Dès ses débuts comme chef d’entreprise, Morrel P. Bachynski sait se familiariser avec la mécanique complexe des marchés d’exportation et connaît un franc succès à l’étranger. Au Canada, sa compagnie est considérée comme un modèle, qui lui vaut de nombreuses distinctions, telles que le Canada Enterprise Award en 1977, le prix PME (Québec) en 1988 et la Médaille d’or du Canada Award for Business Excellence en 1990. À titre individuel, ses talents de chercheur et de gestionnaire de la R-D sont aussi récompensés, notamment par l’Association canadienne pour la gestion de l’innovation, l’Association de la recherche industrielle du Québec et l’Association canadienne des physiciens. Il reçoit en outre le Prix scientifique du Québec en 1974, et le titre de docteur honoris causa des universités McGill, Concordia et de Waterloo au cours de la dernière décennie.

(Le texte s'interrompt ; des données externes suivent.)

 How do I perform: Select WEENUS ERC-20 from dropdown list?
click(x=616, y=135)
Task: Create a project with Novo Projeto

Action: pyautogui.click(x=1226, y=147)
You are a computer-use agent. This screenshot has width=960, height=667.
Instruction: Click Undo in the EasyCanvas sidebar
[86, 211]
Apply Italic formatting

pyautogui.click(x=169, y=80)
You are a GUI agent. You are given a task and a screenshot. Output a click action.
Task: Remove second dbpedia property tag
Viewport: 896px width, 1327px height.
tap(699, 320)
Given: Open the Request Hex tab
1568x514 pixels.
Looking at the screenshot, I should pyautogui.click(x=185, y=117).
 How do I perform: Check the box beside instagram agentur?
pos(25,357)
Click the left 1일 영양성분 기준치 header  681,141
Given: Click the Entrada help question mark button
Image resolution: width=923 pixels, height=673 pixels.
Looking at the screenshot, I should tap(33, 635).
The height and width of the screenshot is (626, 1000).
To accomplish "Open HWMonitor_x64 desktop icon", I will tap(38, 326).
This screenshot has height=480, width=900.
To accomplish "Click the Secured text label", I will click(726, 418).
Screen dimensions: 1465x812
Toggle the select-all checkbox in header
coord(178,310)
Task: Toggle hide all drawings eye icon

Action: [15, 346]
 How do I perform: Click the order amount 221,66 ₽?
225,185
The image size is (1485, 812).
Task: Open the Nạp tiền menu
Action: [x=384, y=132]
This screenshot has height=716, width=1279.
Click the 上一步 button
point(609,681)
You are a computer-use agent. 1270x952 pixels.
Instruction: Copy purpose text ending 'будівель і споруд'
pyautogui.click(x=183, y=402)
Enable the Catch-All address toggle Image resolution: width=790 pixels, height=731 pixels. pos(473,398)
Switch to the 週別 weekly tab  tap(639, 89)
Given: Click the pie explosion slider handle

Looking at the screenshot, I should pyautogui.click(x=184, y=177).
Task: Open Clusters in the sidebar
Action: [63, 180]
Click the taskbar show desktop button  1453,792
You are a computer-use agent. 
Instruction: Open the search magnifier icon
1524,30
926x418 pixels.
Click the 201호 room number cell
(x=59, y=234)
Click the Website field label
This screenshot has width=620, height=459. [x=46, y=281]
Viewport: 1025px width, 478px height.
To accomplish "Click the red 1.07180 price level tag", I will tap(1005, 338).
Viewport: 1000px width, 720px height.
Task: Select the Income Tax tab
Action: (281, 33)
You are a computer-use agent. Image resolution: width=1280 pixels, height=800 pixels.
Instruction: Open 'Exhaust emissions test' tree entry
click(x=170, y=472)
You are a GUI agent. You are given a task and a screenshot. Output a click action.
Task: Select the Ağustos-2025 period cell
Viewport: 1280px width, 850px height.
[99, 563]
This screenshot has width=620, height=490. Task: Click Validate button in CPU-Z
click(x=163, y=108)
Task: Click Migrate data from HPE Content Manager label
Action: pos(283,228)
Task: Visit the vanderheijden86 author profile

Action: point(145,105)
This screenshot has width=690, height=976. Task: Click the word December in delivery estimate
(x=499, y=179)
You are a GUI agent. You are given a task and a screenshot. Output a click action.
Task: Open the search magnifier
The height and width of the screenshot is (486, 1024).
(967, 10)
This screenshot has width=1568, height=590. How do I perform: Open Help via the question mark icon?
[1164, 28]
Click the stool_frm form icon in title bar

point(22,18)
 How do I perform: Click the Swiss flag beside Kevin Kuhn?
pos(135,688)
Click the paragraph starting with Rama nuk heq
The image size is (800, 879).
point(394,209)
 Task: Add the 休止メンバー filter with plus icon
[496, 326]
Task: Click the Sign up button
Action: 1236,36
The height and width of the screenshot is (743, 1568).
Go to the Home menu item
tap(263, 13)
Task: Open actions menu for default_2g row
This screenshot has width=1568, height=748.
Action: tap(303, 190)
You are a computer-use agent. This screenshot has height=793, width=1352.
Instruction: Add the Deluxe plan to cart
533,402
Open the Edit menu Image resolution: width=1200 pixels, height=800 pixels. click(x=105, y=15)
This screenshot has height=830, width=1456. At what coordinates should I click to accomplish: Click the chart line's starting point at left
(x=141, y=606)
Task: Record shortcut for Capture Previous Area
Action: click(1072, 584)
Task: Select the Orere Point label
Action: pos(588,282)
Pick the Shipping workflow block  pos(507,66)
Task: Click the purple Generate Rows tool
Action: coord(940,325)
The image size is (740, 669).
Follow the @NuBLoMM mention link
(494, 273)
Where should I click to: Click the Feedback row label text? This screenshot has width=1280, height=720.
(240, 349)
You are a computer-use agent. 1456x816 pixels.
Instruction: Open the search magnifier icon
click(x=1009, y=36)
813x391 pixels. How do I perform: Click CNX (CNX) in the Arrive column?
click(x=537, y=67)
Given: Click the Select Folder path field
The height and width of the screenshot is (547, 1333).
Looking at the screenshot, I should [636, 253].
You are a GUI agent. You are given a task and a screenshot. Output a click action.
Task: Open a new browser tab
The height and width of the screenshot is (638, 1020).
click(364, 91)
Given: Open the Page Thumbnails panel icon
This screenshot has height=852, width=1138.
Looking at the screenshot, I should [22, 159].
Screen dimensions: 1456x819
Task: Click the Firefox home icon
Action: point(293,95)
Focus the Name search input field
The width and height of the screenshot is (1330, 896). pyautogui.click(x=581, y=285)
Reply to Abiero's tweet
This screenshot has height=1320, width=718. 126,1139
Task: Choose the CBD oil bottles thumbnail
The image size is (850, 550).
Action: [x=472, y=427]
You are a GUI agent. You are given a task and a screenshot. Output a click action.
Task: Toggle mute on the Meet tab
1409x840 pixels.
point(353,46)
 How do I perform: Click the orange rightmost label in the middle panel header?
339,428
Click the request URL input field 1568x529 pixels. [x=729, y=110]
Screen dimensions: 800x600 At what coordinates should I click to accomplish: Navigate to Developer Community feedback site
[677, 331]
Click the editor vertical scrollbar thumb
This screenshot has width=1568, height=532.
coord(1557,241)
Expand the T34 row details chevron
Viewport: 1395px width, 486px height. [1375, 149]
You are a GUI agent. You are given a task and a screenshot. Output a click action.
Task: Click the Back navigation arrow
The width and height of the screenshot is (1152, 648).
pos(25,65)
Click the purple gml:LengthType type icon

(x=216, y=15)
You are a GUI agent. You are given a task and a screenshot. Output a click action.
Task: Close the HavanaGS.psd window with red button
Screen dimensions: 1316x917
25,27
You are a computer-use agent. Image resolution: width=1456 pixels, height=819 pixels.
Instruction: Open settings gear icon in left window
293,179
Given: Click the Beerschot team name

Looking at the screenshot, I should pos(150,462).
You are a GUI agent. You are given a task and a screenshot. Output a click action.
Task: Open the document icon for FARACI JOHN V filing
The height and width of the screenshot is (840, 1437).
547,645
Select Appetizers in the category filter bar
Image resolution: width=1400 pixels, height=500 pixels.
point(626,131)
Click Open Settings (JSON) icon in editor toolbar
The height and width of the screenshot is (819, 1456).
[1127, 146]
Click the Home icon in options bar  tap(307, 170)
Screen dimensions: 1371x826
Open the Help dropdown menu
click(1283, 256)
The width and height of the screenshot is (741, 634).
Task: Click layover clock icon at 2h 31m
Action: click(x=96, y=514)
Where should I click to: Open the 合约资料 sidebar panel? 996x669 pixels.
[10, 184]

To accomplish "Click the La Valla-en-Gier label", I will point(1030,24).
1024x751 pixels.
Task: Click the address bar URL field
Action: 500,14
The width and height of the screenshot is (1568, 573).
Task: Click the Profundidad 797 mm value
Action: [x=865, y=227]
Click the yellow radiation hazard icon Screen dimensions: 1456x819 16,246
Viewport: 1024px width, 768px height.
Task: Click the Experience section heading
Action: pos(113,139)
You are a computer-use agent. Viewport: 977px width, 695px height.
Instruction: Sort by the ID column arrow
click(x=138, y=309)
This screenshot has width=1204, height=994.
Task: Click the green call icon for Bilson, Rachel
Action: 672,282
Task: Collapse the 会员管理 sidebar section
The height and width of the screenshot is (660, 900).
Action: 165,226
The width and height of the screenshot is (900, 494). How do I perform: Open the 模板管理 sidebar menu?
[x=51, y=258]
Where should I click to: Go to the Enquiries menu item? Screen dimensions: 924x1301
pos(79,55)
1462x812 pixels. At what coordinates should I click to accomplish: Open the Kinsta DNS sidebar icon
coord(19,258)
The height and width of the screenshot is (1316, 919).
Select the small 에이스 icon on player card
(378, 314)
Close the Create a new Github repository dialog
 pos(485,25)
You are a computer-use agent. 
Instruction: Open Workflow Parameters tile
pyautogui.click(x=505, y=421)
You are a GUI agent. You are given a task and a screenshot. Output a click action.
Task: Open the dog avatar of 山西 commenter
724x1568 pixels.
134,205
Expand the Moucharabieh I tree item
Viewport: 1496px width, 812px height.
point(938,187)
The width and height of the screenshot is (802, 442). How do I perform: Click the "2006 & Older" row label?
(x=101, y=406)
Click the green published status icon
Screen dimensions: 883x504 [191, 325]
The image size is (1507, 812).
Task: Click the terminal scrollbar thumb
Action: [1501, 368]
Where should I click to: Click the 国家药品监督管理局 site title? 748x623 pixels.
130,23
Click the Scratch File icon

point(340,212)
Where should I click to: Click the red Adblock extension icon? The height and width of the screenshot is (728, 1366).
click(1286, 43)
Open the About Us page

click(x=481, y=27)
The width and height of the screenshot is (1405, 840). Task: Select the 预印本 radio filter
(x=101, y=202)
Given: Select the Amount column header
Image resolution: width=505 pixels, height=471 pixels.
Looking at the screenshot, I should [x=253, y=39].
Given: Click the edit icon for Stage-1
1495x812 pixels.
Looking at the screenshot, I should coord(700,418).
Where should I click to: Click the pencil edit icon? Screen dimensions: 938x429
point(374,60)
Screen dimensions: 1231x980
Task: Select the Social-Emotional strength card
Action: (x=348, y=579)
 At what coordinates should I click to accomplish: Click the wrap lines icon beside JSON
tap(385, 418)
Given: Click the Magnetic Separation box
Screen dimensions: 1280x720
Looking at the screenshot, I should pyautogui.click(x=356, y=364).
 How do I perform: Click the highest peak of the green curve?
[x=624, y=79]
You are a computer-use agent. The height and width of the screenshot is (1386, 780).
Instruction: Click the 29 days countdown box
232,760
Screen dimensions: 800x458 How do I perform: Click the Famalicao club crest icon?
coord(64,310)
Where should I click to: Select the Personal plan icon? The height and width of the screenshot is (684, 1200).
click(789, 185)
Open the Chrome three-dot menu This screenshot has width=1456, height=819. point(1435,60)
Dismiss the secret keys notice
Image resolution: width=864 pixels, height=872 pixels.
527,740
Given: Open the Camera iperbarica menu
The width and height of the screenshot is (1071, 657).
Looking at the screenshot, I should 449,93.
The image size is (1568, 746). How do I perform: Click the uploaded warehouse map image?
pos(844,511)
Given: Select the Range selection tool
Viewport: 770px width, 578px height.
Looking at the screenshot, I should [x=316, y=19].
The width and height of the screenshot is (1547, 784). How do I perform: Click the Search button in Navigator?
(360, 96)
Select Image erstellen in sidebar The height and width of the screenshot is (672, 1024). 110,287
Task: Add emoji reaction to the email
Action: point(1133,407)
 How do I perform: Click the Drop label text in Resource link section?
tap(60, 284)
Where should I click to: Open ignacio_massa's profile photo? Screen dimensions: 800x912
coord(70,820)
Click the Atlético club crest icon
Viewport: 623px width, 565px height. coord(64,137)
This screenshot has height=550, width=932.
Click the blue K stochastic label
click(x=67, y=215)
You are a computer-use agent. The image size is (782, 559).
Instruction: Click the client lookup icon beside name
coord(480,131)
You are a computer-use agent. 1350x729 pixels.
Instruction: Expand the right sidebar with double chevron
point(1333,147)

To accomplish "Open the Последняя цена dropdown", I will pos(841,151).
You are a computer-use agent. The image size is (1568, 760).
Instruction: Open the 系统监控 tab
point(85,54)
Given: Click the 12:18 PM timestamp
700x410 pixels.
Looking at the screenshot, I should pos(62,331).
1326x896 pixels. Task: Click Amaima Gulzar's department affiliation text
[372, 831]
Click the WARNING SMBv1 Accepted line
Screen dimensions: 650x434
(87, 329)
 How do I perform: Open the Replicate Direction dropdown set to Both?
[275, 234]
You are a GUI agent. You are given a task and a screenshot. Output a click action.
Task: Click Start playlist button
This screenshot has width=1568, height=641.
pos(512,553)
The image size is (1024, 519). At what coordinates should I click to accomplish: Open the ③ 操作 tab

Ne comptant pas ses heures de travail, gardant tout juste assez de temps pour se maintenir en forme et se détendre sur les courts de tennis, Morrel P. Bachynski se porte toujours volontaire pour animer la recherche scientifique au Canada. En 1968, il est déjà président de l’Association des physiciens du Canada et président du comité canadien de l’Union scientifique internationale de communications radio. Par la suite, il assume de nombreuses autres responsabilités, occupant notamment les postes de vice-président de l’Académie des sciences de la Société royale du Canada et de président de l’Association des scientifiques, ingénieurs et technologues du Canada ainsi qu’en étant membre du conseil d’administration de l’Académie canadienne du génie. Il est aussi un membre clé du consortium de recherche industrielle PRECARN. Et même si toute sa carrière se déroule dans le secteur privé, Morrel P. Bachynski tient toujours à s’investir dans la recherche publique, notamment comme membre de comités consultatifs de plusieurs universités canadiennes.
Malgré toutes ses récompenses et le succès de sa compagnie, le chercheur entrepreneur sait rester humble et garder les pieds sur terre. Travailler dur, innover, résoudre des problèmes et prendre plaisir à oeuvrer… Morrel P. Bachynski n’arrêterait pour rien au monde!